La personnalité distingue un individu. Pour l’homme, cela passe par son âme et son corps. Pour Dieu, la relation distingue le Père, le Fils et l’Esprit car la personne divine est relation subsistante. Nous, humains, sommes d’abord avant d’entrer en relation ! En Dieu, rien ne précède le don. Tout leur être est un être tourné vers l’autre, un éternel échange d’amour qui explique leur consubstantialité. Aucun être pour soi (esse ad se) ne soutiend un être pour autrui (esse ad aliquem). En Dieu, tout est capacité exercée en acte de donation. La personne n’a pas de relation, mais EST cette relation. Dieu n’est pas solitaire comme Adam avant Ève car les animaux n’étaient pas du même niveau que lui. Idem pour Dieu avec les anges !
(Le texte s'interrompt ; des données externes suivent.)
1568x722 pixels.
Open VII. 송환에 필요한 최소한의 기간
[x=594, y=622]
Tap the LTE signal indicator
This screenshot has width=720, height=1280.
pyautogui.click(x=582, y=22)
En Dieu, il y a une essence ou substance, deux processions (génération et spiration), trois personnes, quatre relations (paternité, filiation, spiration et procession (la spiration active ne constitue pas la personne car elle est commune au Père et au Fils) et cinq propriétés (le Père : paternité et non-engendrement ; le Fils : filiation et les deux partagent la spiration active ; l’Esprit : la procession).

  • L’appropriation :

Des propriétés comme la toute-puissance sont communes aux trois Personnes. Mais elles sont attribuées, par appropriation, plus spécifiquement à l’une d’entre elles car elle lui est plus proche (plus manifeste dans l’histoire du Salut). Il ne faut pas avoir une relation indifférenciée mais individualisée avec chacun. Par ex : ce n’est pas Dieu en général qui habite en nous, mais l’Esprit Saint qui crie en nous « Abba » et pas le Père à lui-même !

  • Perichoresis = circumincessio = inhabitation (cf. Jn 10, 38 ou 17, 21).

Entre le Père et le Fils, on parle d’inhabitation mutuelle. Le Père ne peut habiter en quelqu’un d’une autre nature (en nous, sa présence se fait sous un autre mode). Il y a une mutuelle immanence d’une Personne à l’autre.

En Dieu, on distingue 3 sujets (suppositum) = Personnes, mais une seule volonté, conscience, amour. Chacun se possède dans la relation aux autres : il y a inhabitation dans les autres dans l’unité de l’amour parfait. Une auto-possession et en même temps une auto-donation. S’il y a un « je » et un « tu » (pour permettre la relation, il faut une distinction et pas une fusion), il n’y a pas de « mien » et « tien ». Nous aussi nous atteignons la plénitude dans la communion avec les autres, mais en nous le péché empêche l’ouverture totale. Il y a toujours une part de fermeture à Dieu et aux autres.